_WHAT YOU HAVE TO DO_:
All lines containing the string "button" must be copied from the entries.
DATA UNDER STUDY START
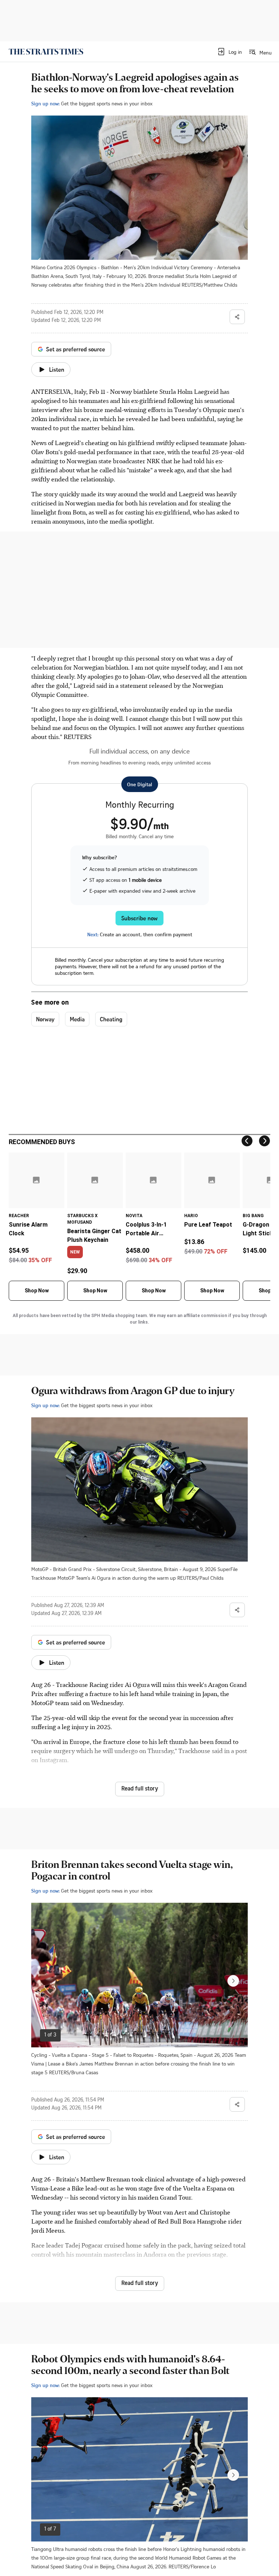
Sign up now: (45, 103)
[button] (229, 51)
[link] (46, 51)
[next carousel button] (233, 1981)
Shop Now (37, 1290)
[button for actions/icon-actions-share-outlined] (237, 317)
DATA UNDER STUDY END
DATA UNDER STUDY START
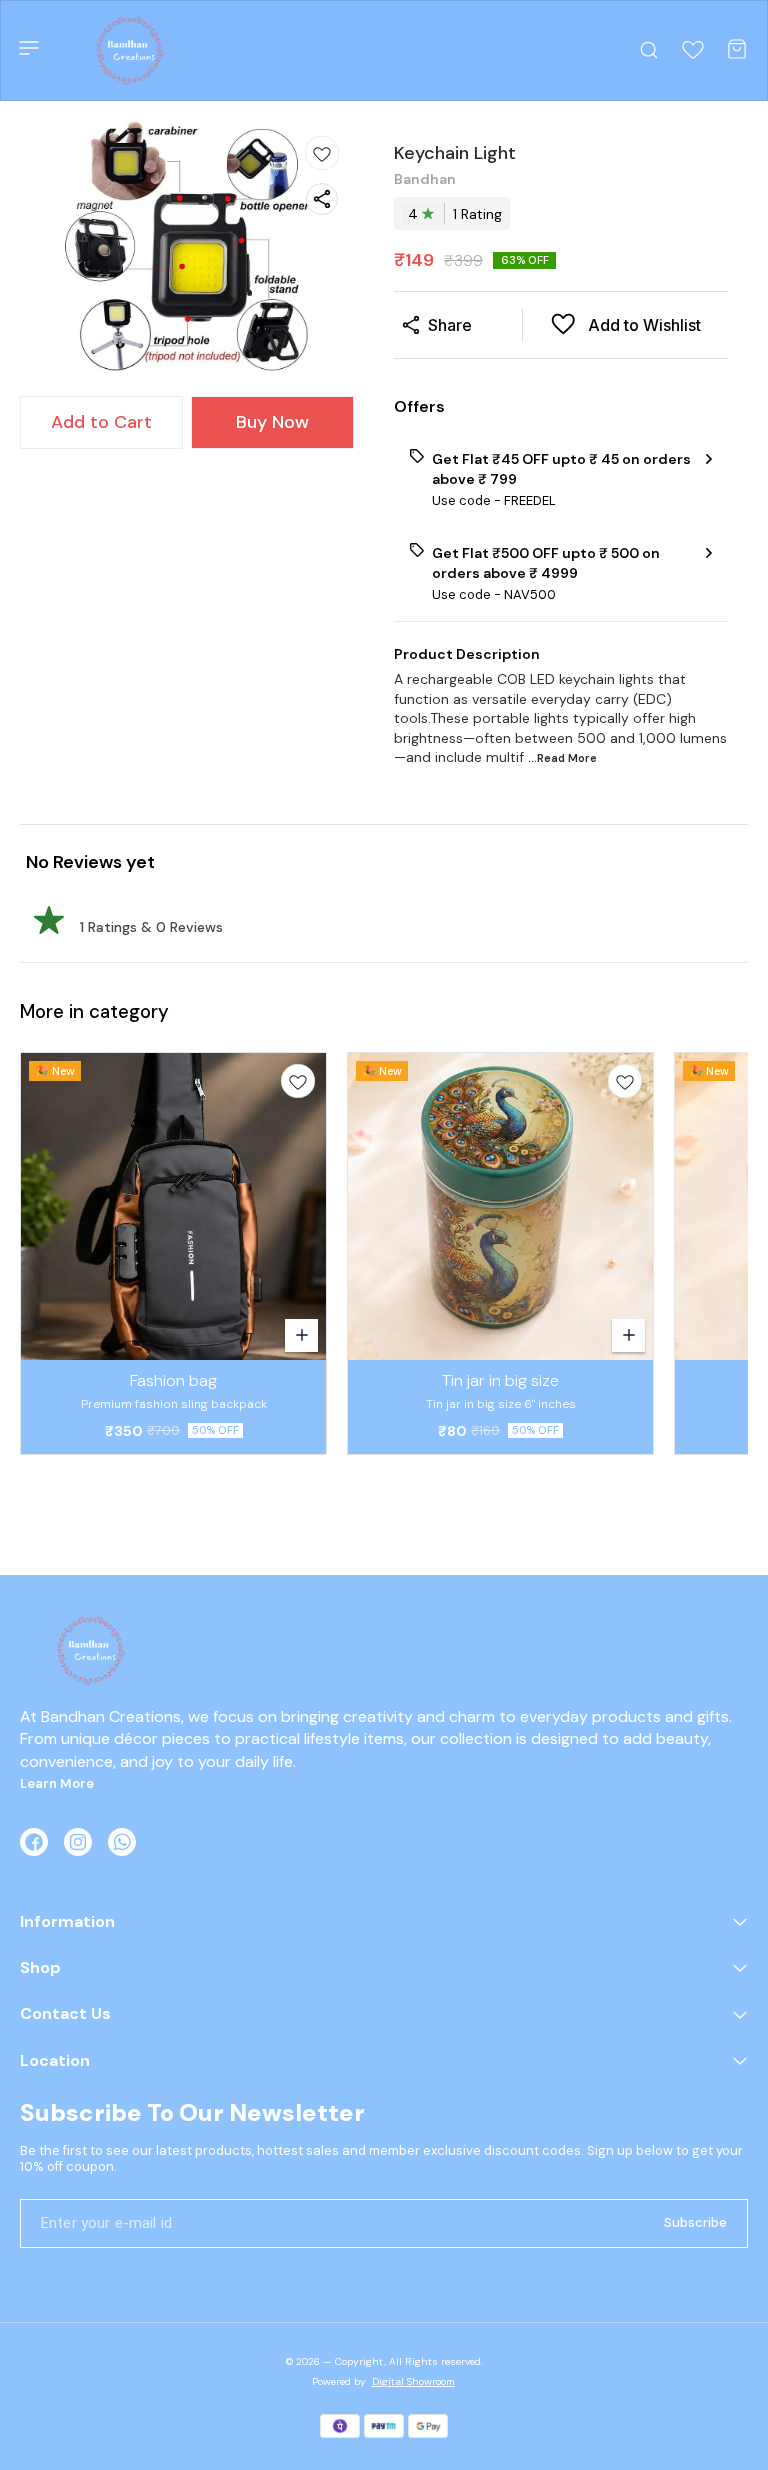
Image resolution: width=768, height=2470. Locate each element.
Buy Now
DATA UNDER STUDY END
_RESULT OF THIS TASK_:
[button] (229, 51)
[next carousel button] (233, 1981)
[button for actions/icon-actions-share-outlined] (237, 317)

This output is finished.